日本人の物語01515【室町/東国/享徳の乱】宇都宮の裏切り
当初は有利に見えた成氏が徐々に追い詰められていきます。
幕府内で、成氏討伐令と上杉家の家督継承が次々と決定されていきました。
享徳4(1455)年3月28日、殺された山内上杉憲忠の弟に当たる房顕が、山内家当主と関東管領の座を継ぐことが認められました。3月30日にはその房顕が朝廷から錦の御旗を下賜されて成氏討伐を命じられ、東国へと旅立っていきます。つまり成氏は朝敵になったわけです。
4月には房顕は上野国平井城(群馬県藤岡市)に入り、上野国内の成氏軍と向き合いました。
一方幕府は、越後上杉房定と今川範忠に武家御旗を与えていました。錦の御旗が天皇の旗なら、武家御旗とは将軍の旗ですから、錦の御旗の方が敵の士気を削ぐ効果が高そうですが、この時代の東国においては意外と武家御旗の方が効き目があったかもしれません。
武家御旗をもらった今川範忠は、三島に撤退していた上杉軍と合流して鎌倉に向かいますが、成氏方もそれを防ぐべく三島に兵を派遣してきました。4月23日に両軍が激突し、幕府の命を受けた今川・上杉軍が勝利しました。成氏方は大将たる成氏が不在な上、今川・上杉方は武家御旗を持っているわけですから、士気は大きく違ったでしょう。
勢いに乗った今川・上杉軍は閏4月15日には箱根まで進軍し、翌16日には鎌倉入りを果たしました。当時鎌倉を守っていた成氏方は木戸氏・印東氏・里見氏といった者たちでしたが、かなわぬと見て武蔵国に逃亡していきました。
こうして成氏の本拠たる鎌倉が上杉方に奪われたわけですが、この間、成氏自身は古河に在陣していて北関東での争いにかかりきりでした。

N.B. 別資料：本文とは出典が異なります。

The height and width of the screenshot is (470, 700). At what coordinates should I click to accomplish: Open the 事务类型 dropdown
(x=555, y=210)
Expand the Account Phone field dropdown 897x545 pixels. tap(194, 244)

5月1日には、成氏が味方になると期待していた宇都宮等綱が上杉方に付く旨を表明しました。さらに越後上杉房定が越後国人を引き連れて上野国白井城(群馬県渋川市)に入り、成氏は徐々に外堀を埋められていきます。
しかし成氏は相変わらず戦闘に積極的です。5月14日の武蔵大袋合戦(埼玉県越谷市)では上杉方の江戸通景を戦死に追い込むなど善戦し、5月20日には遂に小栗城を陥落させました。立て籠もっていた長尾景仲は下野国に敗走し、今度は天命(栃木県佐野市)と只木山(栃木県足利市)に兵を分散させて立て籠もります。なお、敗北した小栗助重は出家して宗湛(そうたん)と名乗り、絵師として活躍することになります。

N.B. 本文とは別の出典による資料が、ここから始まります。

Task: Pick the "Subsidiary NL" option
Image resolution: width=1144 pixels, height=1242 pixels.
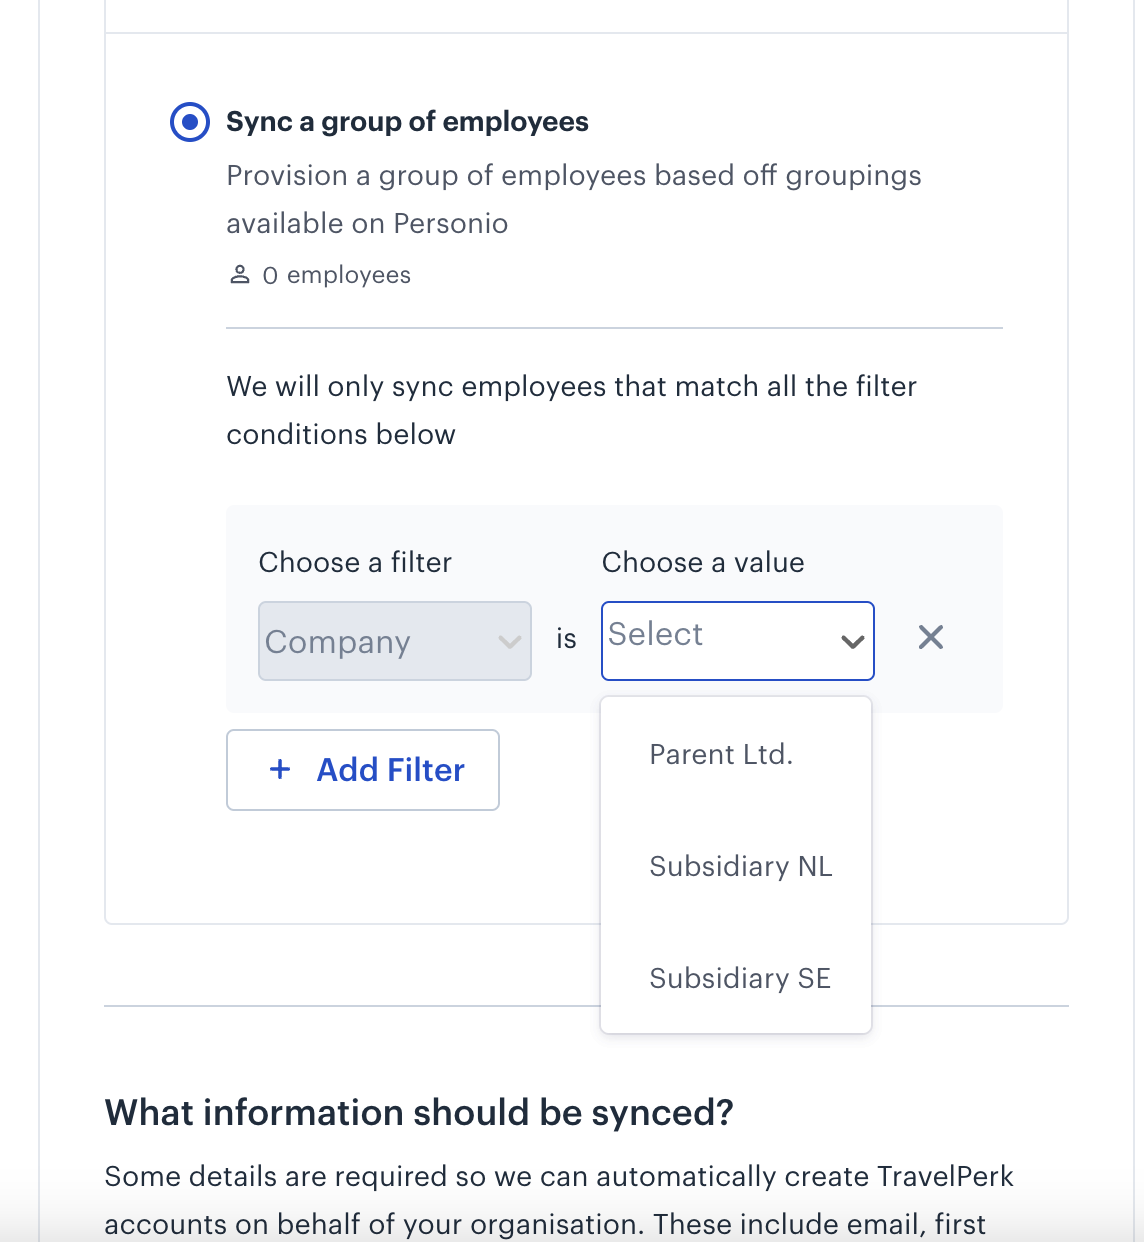Action: pos(740,866)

この3ヶ月もかかった小栗城攻めが、成氏の鎌倉帰還を困難にしたわけで、成氏は小栗城を得た代わりに大きな代償を払ったといえます。成氏は敵軍の中心人物たる長尾景仲が憎いあまりに目先の戦いに捕らわれ、大局観を失っていたといえるでしょう。
「天命(てんみょう)」とはすごい地名ですよね。今は漢字表記が「天明」に変化して、「栃木県佐野市天明」という住所地番になっているようです。検索すると天明小学校というのもありました。